A mortgage is borrowing money using property as security. Primarily the purpose in borrowing the money is to purchase a property. However there are situations where additional capital may be raised on property already owned by way of a second mortgage or re-mortgage. In a mortgage there are two parties, the borrower and the lender. The mortgage is created by a legal charge on the property and does not involve the transfer of land. The charge confirms that the property has been pledged to the lender as security for the mortgage loan. The title deeds are held by the lender but when the purchase monies are paid over to the seller, usually through a solicitor or a conveyancing company, the borrower becomes the owner of the property. The legal charge is supported by a loan agreement between the two parties. This sets out the terms of the loan, the responsibilities and undertakings.

A second mortgage may be created where there is equity in the property over and above the amount owed to the first lender. In times of property value inflation there can be a situation where the current market value of the property has increased from the time it was purchased but the amount borrowed has remained the same ( interest only mortgage) or even reduced (repayment mortgage). The difference between the amount owed on the mortgage and the current market value is known as equity. Unfortunately, in times of falling property values there can be a situation where the amount owed on a mortgage is greater than the market value. This is known as negative equity.

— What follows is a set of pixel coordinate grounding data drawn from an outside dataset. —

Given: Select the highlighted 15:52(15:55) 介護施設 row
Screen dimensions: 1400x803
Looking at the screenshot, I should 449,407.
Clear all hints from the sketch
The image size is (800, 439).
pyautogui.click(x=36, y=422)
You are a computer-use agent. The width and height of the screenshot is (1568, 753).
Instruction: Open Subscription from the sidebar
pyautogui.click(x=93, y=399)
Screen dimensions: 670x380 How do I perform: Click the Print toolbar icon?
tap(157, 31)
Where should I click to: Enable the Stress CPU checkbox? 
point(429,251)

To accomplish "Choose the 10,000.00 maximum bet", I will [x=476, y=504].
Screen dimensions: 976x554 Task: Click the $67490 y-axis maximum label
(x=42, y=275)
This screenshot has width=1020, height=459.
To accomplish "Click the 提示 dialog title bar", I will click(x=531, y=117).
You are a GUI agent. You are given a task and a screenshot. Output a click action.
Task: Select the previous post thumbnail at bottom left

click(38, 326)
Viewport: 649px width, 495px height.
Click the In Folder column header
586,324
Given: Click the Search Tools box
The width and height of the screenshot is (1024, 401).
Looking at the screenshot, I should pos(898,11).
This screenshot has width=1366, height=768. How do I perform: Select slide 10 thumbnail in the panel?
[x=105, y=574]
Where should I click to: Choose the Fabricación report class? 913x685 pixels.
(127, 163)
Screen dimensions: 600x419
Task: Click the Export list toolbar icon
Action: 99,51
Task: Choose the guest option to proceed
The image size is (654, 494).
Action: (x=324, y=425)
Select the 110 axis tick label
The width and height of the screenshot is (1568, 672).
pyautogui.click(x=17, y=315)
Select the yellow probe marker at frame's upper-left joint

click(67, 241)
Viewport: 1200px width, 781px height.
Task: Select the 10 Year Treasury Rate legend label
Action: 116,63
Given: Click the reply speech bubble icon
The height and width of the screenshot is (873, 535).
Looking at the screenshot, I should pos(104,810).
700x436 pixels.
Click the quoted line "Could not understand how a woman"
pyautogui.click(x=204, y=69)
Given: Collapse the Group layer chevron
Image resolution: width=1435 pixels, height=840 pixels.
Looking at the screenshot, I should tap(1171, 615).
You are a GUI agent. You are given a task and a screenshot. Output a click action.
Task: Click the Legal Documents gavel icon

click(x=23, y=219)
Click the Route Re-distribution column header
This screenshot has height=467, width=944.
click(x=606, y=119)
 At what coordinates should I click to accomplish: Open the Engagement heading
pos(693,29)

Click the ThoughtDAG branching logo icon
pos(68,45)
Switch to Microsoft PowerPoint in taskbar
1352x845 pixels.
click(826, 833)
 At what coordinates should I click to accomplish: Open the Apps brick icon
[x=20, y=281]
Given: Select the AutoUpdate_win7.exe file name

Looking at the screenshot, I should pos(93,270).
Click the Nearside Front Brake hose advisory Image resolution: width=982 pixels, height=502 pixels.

The owner may borrow against the equity under a second mortgage and loan agreement with a completely different lender, often a finance company. Second mortgages are popular for home improvements such as house extensions and double glazing. In this type of mortgage the second lender notifies the first lender of the transaction but the title deeds remain with the original lender. In the event of the borrower being unable to meet his commitments and keep up repayments, the first lender has first call on the security of the property. It follows that the second lender sees his involvement as being at higher risk and the higher interest rates charged reflect this.

In theory it is possible to have a second, third, or subsequent mortgages, provided there is sufficient equity but in practice it is uncommon to have more than two charges.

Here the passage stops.